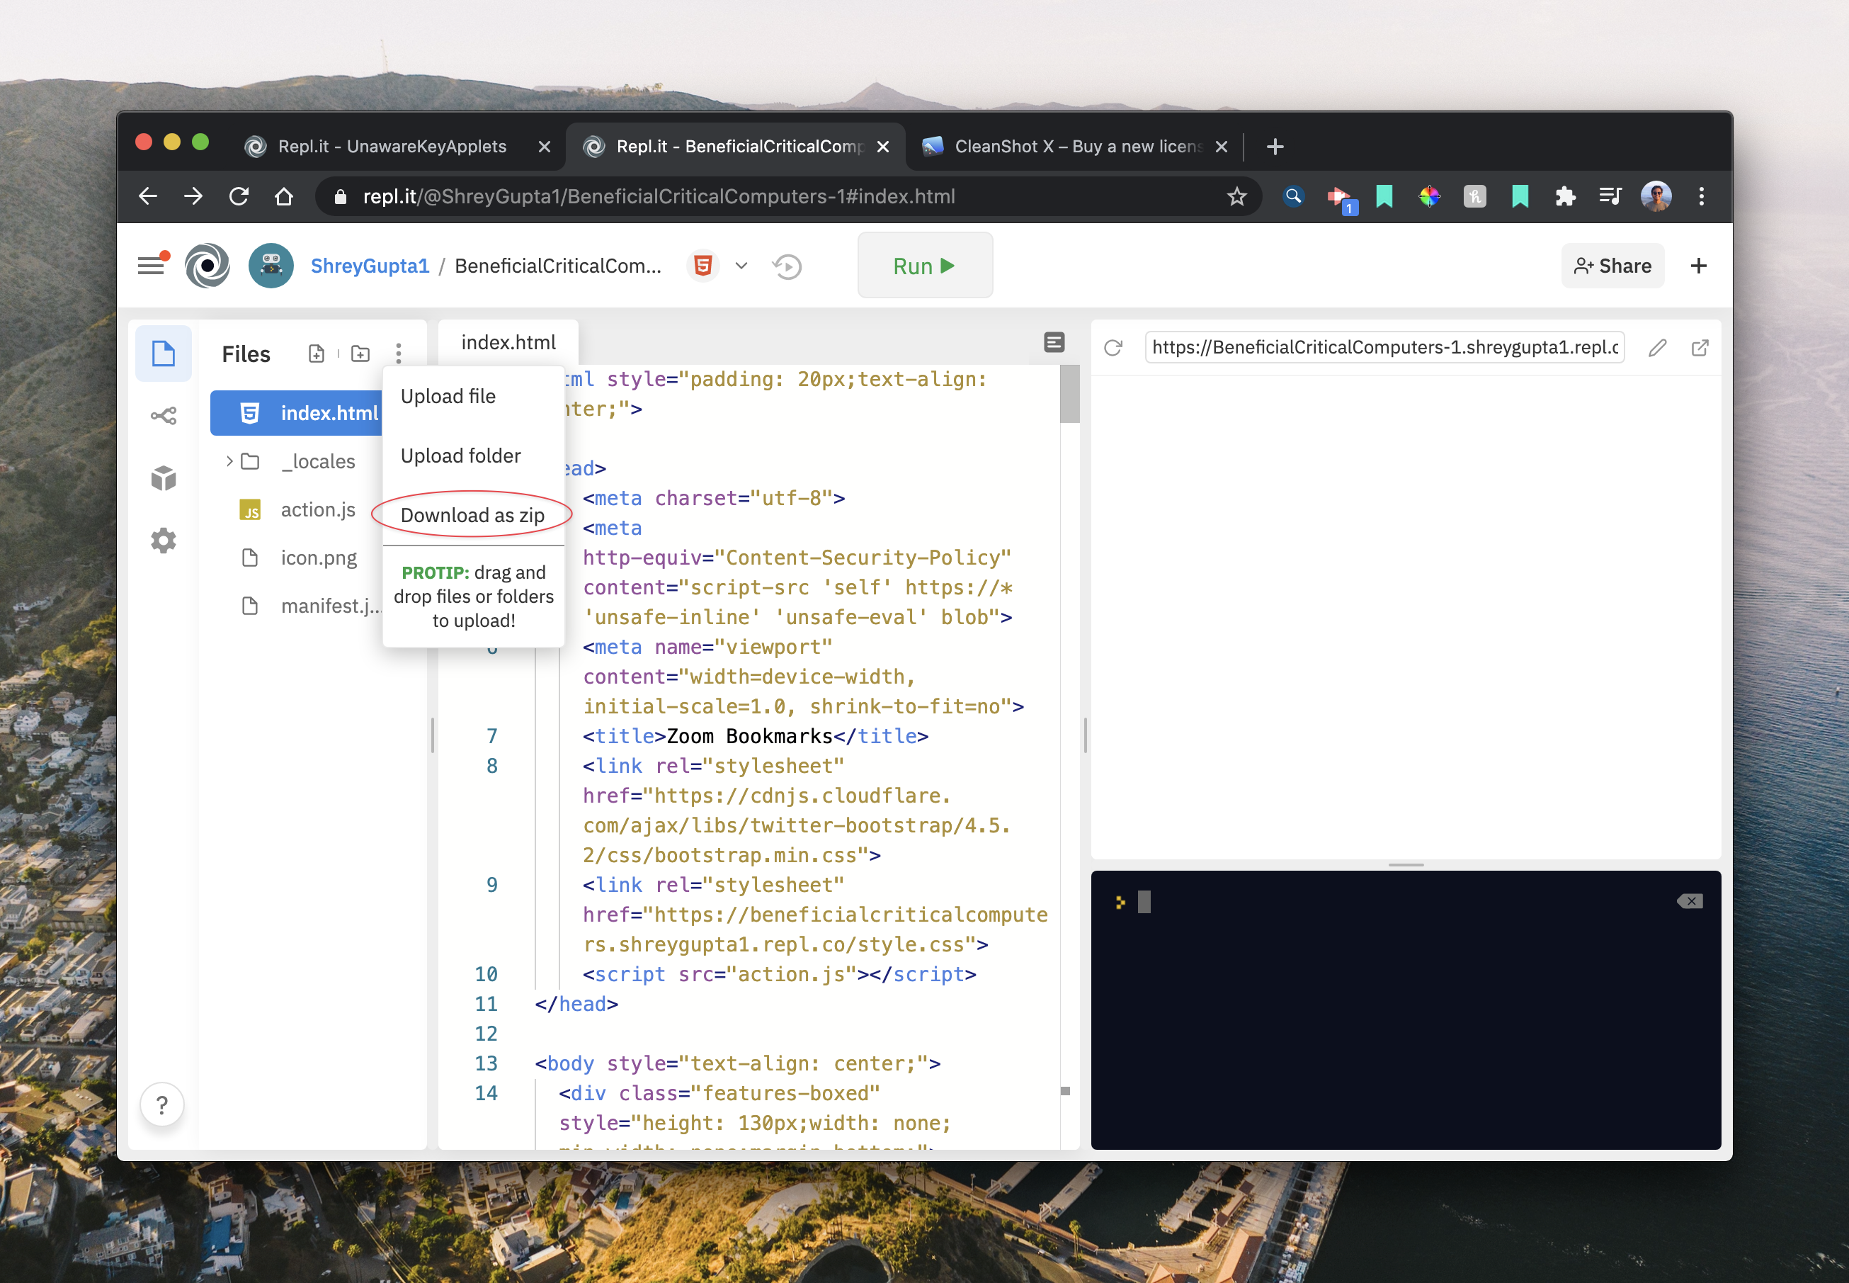Select Download as zip option
The width and height of the screenshot is (1849, 1283).
coord(472,513)
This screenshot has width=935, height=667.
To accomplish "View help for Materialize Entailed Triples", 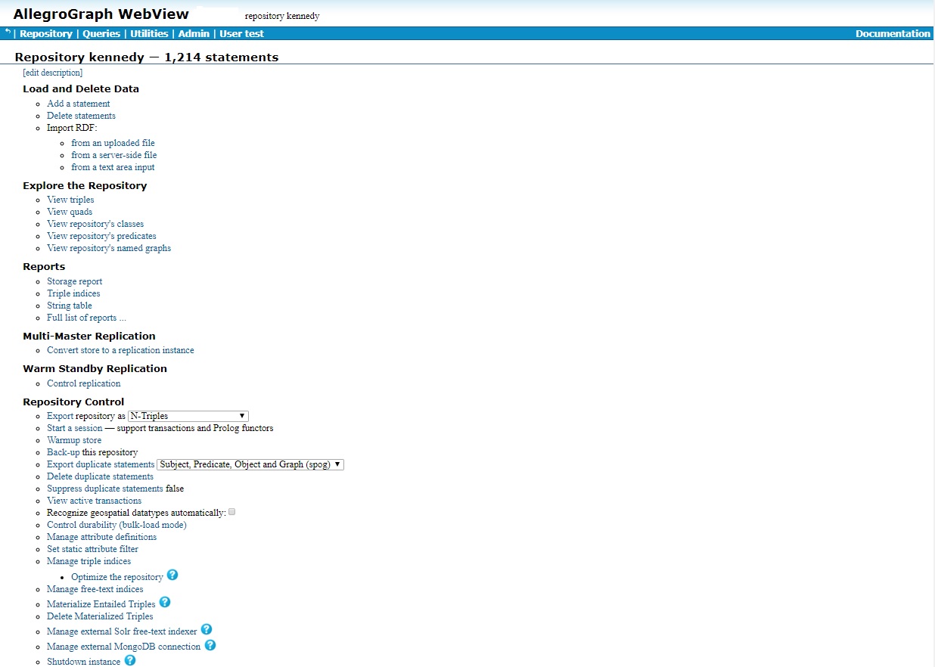I will [164, 603].
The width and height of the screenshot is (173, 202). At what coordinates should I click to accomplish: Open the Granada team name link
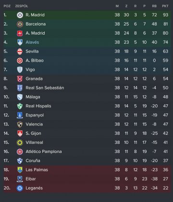pos(34,79)
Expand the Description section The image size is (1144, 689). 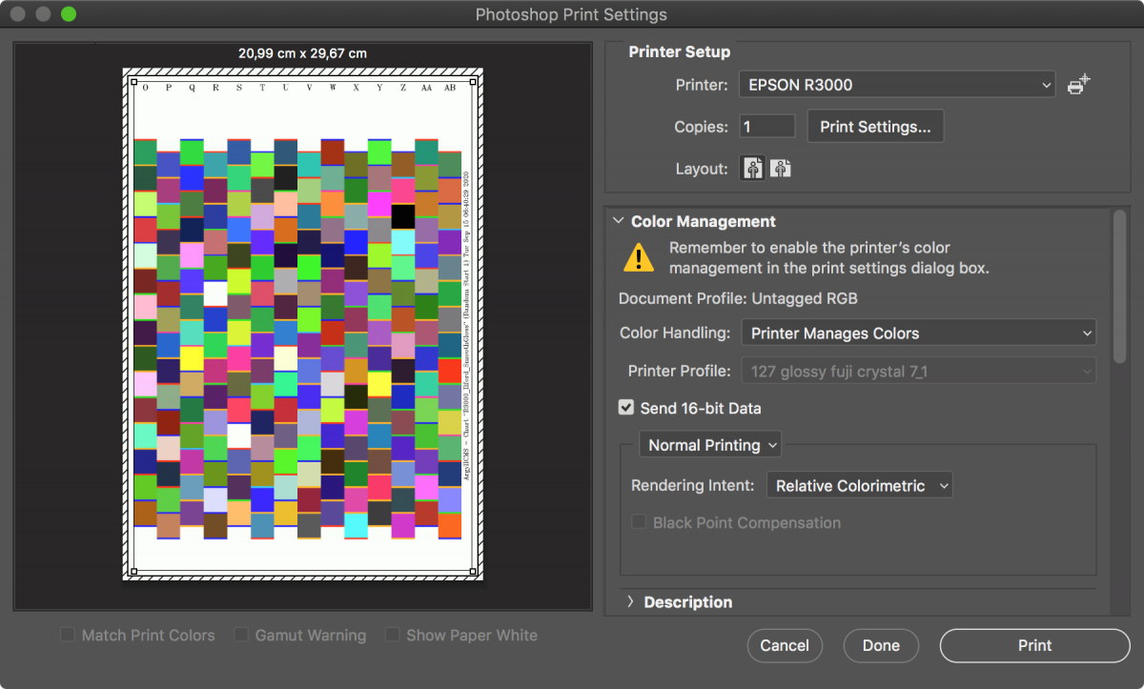pyautogui.click(x=630, y=602)
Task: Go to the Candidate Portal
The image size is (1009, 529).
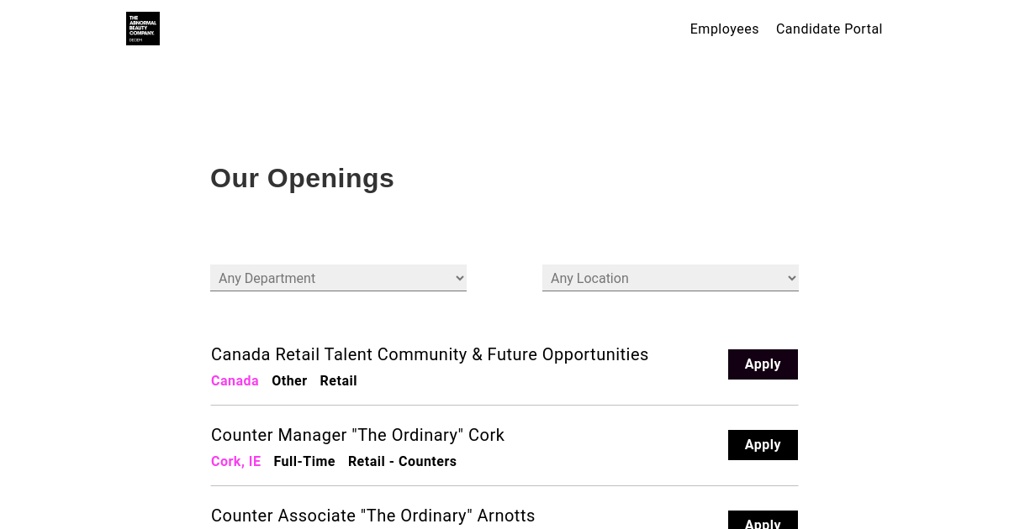Action: [829, 29]
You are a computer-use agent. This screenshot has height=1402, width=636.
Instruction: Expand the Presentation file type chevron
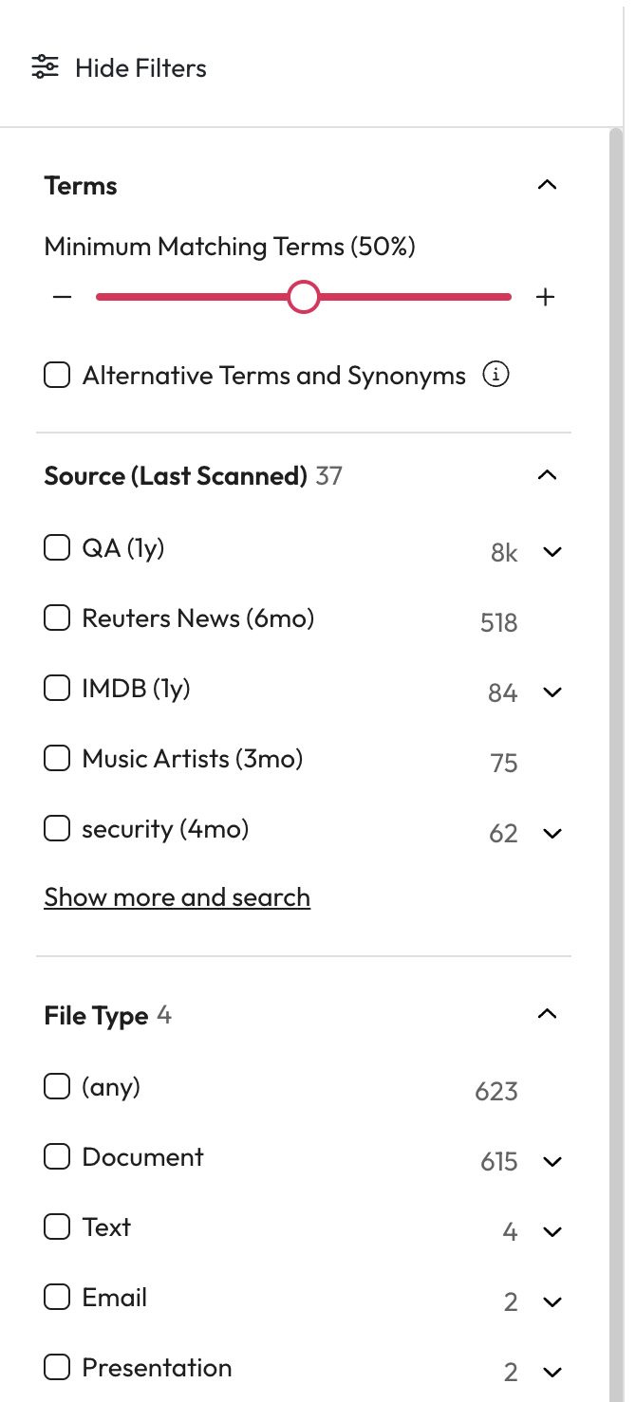pos(552,1371)
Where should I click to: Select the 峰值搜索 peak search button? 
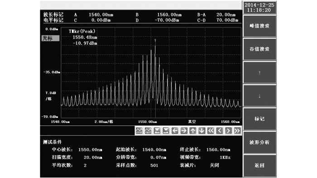coord(259,26)
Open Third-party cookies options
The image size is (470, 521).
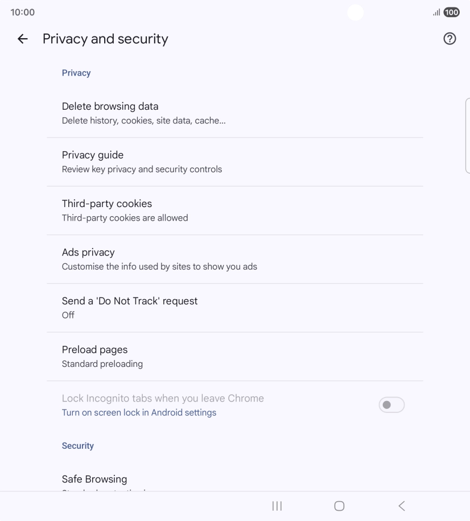click(x=235, y=210)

***

* **Set task**
Starting at the line that contains "You are a computer-use", copy every line through the end of the records above without changing anything. Omit the pictures.

* **Answer in full**
You are a computer-use agent. This screenshot has height=1402, width=636.
Instruction: Expand the Presentation file type chevron
pos(552,1371)
Where should I click to: Select the 峰值搜索 peak search button? 
coord(259,26)
Open Third-party cookies options
The image size is (470, 521).
click(x=235, y=210)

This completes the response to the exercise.